On every push to `main`, the workflow:
1. Checks out the repository.
2. Enables Git LFS support.
3. Pushes the backend code to the Hugging Face Space using `huggingface/hub-sync`.
Required GitHub secret:
```bash
HF_TOKEN=
```
## Project Structure
```text
.
app.py
Dockerfile
requirements.txt
config/
constants.py
settings.py
schemas/
transcription.py
utils/
audio_cleaning.py
notebooks/
eda.ipynb
deepfilternet_demo.ipynb
.github/
workflows/
sync-to-hub.yml
```
## Roadmap
- Add speaker separation before or after transcription.
- Add automated tests before syncing to Hugging Face.
- Host more AI model logic directly on Hugging Face.
- Add automatic model switching and fallback behavior during API spikes.

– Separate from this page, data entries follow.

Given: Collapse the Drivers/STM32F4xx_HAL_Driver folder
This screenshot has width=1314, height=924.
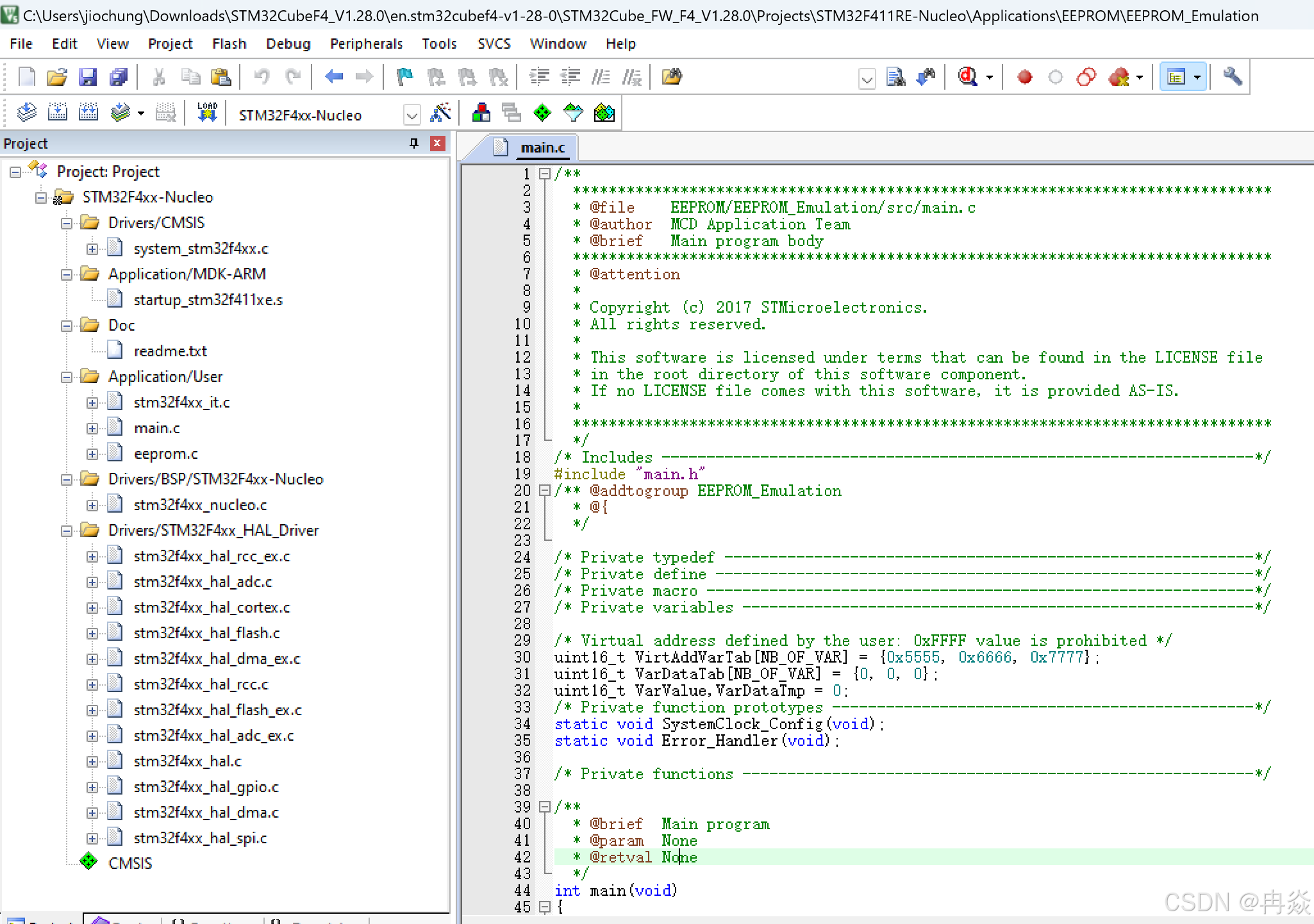Looking at the screenshot, I should [x=67, y=531].
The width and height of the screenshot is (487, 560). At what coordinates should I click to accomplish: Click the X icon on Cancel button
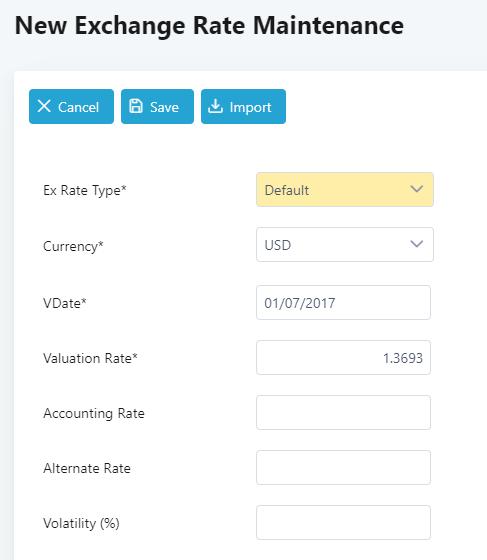tap(44, 106)
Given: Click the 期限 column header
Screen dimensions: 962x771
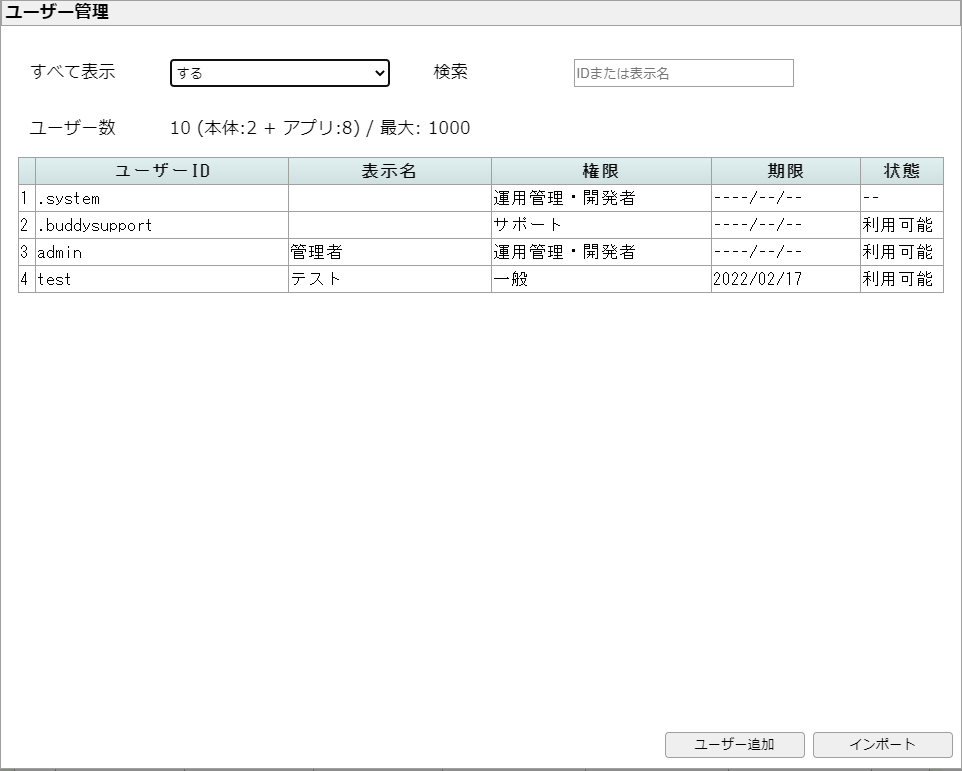Looking at the screenshot, I should coord(785,171).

- Expand observability around transcription latency and failure modes.
## Clinical Safety Scope
Medscribe AI is built as an AI-assisted documentation workflow. The backend provides transcription support for clinician review and should not be treated as a medical device or official medical record system by itself.